Entered Muhammadu Buhari, a retired army General, who promised to rout the insurgents and bring back normalcy to the country. Insecurity was a major plank of his campaign in 2014/ 2015 leading to the election in which he won. For sometime after his assumption of office, Nigerians heaved a sigh of relief as the insurgents in the North-East were pinned to a corner, cut off from advancing beyond Borno and Yobe states and “technically defeated” in the words of the Federal Government.
But few weeks to the elections in 2019, all the gains seem to have vanished, not only in the North-East but more frighteningly in the North-West part of the country.
Last week, two governors from the zone, Bello Masari and Abdulaziz Yari of Katsina and Zamfara states cried out in frustration over the activities of bandits in their states. While Masari lamented that his state was under siege of bandits, kidnappers and armed robbers, Yari even offered to vacate his position to enable a state of emergency be imposed on his state. Masari also called on Police authorities to beef up security in Katsina.
Speaking at an extraordinary security meeting with the security chiefs in the state, as well as stakeholders from eight frontline local governments neighbouring Zamfara State in attendance, the governor said that Katsina, the home state of President Buhari was almost overran by criminals.
According to him, daily security reports reaching him indicated that no day passes by without reported cases of kidnapping, armed robbery, cattle rustling, among other crimes in the state.
According to Masari, “Our state is currently under serious siege by armed robbers, kidnappers and armed bandits who arrest rural people at the grassroots at will and demand ransom, which, if not paid, they kill their victims.
“The people of Katsina now sleep with one eye closed and the other opened.”
Yari, on his part, said that he was ready to sacrifice his position for a state of emergency to be imposed on Zamfara.
The governor was reacting to the worsening insecurity situation in the state.
After a meeting with President Buhari, Yari said his call for a state of emergency was not merely playing “politics.”
We find the emerging scary security situation in the North-West very disturbing.

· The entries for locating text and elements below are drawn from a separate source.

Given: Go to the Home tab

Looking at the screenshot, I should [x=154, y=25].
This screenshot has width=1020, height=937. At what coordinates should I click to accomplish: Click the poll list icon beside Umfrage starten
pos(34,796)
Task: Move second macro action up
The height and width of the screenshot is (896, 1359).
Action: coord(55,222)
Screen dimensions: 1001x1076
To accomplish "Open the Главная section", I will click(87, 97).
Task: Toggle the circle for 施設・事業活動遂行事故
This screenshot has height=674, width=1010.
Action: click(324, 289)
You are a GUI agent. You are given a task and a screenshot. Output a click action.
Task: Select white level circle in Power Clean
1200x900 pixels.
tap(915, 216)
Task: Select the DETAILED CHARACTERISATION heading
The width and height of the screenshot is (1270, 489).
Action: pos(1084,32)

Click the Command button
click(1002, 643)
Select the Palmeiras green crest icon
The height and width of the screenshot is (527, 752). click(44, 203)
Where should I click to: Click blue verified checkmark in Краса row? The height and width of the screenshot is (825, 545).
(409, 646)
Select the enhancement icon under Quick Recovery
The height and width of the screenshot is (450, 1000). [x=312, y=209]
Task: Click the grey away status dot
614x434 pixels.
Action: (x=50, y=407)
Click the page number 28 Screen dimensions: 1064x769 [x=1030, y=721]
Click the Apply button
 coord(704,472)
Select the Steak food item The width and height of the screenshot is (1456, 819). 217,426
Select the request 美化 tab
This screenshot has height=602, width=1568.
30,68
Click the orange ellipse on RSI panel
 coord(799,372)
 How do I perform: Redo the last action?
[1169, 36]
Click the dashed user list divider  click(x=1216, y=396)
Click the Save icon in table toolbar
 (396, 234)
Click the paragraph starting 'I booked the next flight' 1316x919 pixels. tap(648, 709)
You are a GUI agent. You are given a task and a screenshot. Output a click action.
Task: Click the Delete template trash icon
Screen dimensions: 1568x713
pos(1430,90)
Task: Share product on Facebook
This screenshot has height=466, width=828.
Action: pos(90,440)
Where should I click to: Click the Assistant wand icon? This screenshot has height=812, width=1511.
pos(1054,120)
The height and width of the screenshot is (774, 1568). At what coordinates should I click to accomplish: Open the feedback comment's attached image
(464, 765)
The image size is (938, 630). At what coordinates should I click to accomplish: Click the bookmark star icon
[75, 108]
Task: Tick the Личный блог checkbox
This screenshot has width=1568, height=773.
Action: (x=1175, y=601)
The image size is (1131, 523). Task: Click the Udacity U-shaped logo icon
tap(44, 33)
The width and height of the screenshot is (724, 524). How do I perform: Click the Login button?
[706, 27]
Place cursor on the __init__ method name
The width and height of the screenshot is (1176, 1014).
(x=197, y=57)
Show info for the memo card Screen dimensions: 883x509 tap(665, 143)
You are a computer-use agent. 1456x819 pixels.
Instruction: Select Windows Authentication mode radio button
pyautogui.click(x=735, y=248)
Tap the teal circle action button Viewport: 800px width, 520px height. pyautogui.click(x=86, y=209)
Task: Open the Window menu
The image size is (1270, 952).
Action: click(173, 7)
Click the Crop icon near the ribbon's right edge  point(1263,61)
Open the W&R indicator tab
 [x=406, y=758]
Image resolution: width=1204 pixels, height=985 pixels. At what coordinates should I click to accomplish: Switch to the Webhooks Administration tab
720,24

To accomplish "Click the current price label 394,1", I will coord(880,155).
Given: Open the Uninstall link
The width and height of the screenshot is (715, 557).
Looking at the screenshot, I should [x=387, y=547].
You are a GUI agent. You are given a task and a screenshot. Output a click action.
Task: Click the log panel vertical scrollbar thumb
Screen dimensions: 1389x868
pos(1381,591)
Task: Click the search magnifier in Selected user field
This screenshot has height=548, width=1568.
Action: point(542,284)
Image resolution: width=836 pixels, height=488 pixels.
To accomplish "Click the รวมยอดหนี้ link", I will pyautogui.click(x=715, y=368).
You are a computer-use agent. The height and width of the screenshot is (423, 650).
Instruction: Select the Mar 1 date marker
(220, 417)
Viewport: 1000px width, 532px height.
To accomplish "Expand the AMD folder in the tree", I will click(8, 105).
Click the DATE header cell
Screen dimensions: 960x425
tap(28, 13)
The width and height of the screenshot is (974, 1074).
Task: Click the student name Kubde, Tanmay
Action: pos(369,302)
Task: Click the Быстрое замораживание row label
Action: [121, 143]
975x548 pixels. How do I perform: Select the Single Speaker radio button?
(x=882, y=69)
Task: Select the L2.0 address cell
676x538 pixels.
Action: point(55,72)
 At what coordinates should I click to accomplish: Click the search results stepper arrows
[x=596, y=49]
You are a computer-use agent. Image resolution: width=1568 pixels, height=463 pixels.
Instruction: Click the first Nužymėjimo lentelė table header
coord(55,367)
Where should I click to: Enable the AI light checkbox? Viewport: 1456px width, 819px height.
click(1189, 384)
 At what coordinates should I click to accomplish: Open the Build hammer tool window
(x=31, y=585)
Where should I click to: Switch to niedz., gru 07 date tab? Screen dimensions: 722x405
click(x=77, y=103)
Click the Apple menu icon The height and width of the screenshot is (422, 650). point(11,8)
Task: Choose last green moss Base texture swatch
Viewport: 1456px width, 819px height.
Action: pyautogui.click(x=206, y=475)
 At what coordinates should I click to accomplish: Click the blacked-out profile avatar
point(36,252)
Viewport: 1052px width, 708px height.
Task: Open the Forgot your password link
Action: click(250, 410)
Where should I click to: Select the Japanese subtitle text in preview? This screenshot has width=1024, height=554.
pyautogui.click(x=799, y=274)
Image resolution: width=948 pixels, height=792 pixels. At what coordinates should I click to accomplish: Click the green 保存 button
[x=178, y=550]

That is considering that Kaduna State, another state in the zone, has long been under siege of all sorts of criminal elements, who have made killing, kidnapping, cattle rustling and terror their past time.
Sokoto State, which, has not recorded any issues of insurgents, recently had its own share of the crisis when it was reported that some insurgents have camped in the state as well.
That leaves only Kano, Jigawa and Kebbi states as the only states that are relatively safe in the zone now.
We are disturbed because security is one of the cardinal reasons Buhari won the 2015 elections in the first place. We know for sure that the war in the North-East might have taken a toll on the security agencies and the resources of the country. But the emerging scenario in the North-West is even more confounding, considering that it is the zone of the president himself. That his home state, Katsina, could also come into the fray in the subject of insecurity is a real source for concern.
We are worried that gradually, the country is being opened up by criminals from different front.
We recall that President Buhari had previously blamed the instability in Libya and some North African countries for the insecurity in the country. The president alluded that some fighters from the areas, who had some weapons were trickling into Nigeria. Perhaps, what he did not mention was that Nigeria’s porous borders have enabled the criminals to walk into Nigeria without hindrance.
We are therefore worried at the inability of security agencies like police, Customs, Army and others to arrest the situation and bring peace in those areas.
We are also worried that as the 2019 elections draw closer and attentions of security agencies are shifted to the polls, the situation in the North-West and North-East might even become more troubling.
Lamentations by governors are not enough. The abdication of duties as the Chief Security Officer of Zamfara State, which Yari threatened is also not enough.
What is expected is for the federal and state governments to muster all forces towards stopping the menace. Nigeria cannot afford to have a North-West that is similar to the North-East in terms of violence. A stitch in time saves nine.